▸ WHAT IS NEEDED: Return verbatim the lines from the very first line below through the line containing "tap(319, 385)", including both of these lines.

▸ GIVEN RECORDS:
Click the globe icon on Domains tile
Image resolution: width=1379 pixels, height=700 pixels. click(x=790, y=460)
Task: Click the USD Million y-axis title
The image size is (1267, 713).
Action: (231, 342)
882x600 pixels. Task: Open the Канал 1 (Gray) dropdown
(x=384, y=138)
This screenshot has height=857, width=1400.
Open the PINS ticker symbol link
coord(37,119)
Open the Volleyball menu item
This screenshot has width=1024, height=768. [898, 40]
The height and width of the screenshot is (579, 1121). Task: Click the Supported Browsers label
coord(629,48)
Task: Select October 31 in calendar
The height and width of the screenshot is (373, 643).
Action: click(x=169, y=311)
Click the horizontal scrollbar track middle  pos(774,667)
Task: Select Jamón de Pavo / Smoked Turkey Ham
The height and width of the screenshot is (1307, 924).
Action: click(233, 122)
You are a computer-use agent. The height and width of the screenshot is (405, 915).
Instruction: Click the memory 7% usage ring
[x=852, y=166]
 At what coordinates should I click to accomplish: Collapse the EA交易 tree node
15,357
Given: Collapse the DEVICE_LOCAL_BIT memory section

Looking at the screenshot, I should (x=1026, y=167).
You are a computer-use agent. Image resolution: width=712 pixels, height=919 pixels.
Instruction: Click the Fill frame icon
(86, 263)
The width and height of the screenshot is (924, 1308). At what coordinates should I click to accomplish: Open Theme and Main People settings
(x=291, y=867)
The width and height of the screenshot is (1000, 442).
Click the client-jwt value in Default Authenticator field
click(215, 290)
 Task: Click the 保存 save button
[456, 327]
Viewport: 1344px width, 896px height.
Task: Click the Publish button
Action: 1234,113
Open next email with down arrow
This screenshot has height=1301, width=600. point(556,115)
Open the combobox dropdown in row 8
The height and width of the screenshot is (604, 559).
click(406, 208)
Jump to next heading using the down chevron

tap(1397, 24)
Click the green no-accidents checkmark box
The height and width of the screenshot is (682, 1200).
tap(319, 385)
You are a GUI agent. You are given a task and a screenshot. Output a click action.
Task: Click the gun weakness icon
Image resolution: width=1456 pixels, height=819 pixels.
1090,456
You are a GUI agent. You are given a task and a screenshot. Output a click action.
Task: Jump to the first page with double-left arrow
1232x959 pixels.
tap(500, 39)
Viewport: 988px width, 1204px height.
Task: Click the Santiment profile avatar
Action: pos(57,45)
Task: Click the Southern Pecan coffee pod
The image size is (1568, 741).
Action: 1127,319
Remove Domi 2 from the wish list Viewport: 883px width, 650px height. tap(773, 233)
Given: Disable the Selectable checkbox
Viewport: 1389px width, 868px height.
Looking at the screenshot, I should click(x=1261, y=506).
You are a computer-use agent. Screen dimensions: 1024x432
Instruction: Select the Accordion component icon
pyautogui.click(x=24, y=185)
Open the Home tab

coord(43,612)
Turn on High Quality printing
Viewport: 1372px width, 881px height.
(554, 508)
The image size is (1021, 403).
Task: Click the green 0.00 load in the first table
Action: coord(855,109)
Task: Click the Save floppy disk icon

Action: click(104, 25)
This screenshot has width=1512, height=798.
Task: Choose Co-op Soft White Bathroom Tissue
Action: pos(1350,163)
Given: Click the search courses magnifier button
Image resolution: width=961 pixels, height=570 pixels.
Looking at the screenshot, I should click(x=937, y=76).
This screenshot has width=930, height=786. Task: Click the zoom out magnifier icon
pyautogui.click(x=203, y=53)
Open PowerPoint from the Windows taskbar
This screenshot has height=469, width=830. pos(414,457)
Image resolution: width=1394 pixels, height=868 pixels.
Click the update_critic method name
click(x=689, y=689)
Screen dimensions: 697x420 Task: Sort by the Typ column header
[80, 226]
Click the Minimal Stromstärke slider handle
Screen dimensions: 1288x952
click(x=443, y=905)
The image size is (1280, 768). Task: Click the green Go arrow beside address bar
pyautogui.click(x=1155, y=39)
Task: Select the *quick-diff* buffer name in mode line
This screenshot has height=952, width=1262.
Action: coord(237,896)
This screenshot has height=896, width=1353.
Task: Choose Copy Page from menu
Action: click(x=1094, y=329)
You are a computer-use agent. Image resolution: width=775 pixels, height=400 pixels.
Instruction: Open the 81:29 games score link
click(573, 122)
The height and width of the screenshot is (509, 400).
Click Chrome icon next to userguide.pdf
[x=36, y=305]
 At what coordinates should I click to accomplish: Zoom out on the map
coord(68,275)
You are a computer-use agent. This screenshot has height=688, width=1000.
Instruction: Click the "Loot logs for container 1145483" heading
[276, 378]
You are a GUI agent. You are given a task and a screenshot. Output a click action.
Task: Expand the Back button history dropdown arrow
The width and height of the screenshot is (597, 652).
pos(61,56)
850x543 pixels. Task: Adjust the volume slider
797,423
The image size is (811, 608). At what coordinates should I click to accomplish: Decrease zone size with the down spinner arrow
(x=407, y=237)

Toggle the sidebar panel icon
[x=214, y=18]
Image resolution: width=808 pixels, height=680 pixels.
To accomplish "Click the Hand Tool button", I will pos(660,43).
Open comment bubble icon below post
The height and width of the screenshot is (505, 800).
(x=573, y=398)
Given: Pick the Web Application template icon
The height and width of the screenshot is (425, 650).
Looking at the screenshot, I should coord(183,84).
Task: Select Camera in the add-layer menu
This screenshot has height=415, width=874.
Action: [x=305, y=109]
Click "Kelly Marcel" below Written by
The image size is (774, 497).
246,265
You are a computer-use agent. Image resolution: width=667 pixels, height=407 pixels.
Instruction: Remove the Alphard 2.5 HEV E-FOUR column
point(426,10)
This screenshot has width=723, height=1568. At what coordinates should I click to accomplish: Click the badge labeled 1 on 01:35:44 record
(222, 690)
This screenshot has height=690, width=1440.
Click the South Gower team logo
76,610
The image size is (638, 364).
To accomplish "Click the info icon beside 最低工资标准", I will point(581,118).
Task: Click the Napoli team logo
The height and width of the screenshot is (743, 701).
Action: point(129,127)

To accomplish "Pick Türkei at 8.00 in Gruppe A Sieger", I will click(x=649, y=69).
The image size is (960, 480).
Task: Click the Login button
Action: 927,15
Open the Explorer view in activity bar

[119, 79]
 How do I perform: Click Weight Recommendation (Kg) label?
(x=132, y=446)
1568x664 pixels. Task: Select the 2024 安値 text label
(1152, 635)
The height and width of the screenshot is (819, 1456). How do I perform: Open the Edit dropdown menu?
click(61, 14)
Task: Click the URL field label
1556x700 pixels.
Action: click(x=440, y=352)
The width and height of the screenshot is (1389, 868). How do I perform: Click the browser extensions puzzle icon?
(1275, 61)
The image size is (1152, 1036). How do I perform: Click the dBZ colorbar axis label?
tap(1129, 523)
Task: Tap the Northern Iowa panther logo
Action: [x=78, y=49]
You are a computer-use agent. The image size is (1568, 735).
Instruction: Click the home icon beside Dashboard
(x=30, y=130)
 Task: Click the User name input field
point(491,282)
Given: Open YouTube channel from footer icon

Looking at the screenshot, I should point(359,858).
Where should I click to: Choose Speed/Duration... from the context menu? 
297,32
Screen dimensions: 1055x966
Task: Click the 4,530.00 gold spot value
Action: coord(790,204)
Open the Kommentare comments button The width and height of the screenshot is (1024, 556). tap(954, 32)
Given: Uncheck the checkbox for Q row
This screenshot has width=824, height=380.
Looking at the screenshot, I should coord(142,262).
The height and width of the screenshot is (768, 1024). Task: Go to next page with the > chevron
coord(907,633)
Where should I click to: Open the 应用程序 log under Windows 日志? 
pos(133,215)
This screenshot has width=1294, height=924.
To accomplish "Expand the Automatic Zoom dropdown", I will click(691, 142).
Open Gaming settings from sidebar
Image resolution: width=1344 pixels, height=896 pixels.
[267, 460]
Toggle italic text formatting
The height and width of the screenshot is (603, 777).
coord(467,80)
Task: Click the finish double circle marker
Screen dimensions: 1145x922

▸ EXERCISE RESPONSE:
Click the globe icon on Domains tile
Image resolution: width=1379 pixels, height=700 pixels. click(x=790, y=460)
Task: Click the USD Million y-axis title
The image size is (1267, 713).
Action: (231, 342)
882x600 pixels. Task: Open the Канал 1 (Gray) dropdown
(x=384, y=138)
This screenshot has height=857, width=1400.
Open the PINS ticker symbol link
coord(37,119)
Open the Volleyball menu item
This screenshot has width=1024, height=768. [898, 40]
The height and width of the screenshot is (579, 1121). Task: Click the Supported Browsers label
coord(629,48)
Task: Select October 31 in calendar
The height and width of the screenshot is (373, 643).
Action: click(x=169, y=311)
Click the horizontal scrollbar track middle  pos(774,667)
Task: Select Jamón de Pavo / Smoked Turkey Ham
The height and width of the screenshot is (1307, 924).
Action: click(233, 122)
You are a computer-use agent. The height and width of the screenshot is (405, 915).
Instruction: Click the memory 7% usage ring
[x=852, y=166]
 At what coordinates should I click to accomplish: Collapse the EA交易 tree node
15,357
Given: Collapse the DEVICE_LOCAL_BIT memory section

Looking at the screenshot, I should (x=1026, y=167).
You are a computer-use agent. Image resolution: width=712 pixels, height=919 pixels.
Instruction: Click the Fill frame icon
(86, 263)
The width and height of the screenshot is (924, 1308). At what coordinates should I click to accomplish: Open Theme and Main People settings
(x=291, y=867)
The width and height of the screenshot is (1000, 442).
Click the client-jwt value in Default Authenticator field
click(215, 290)
 Task: Click the 保存 save button
[456, 327]
Viewport: 1344px width, 896px height.
Task: Click the Publish button
Action: 1234,113
Open next email with down arrow
This screenshot has height=1301, width=600. point(556,115)
Open the combobox dropdown in row 8
The height and width of the screenshot is (604, 559).
click(406, 208)
Jump to next heading using the down chevron

tap(1397, 24)
Click the green no-accidents checkmark box
The height and width of the screenshot is (682, 1200).
tap(319, 385)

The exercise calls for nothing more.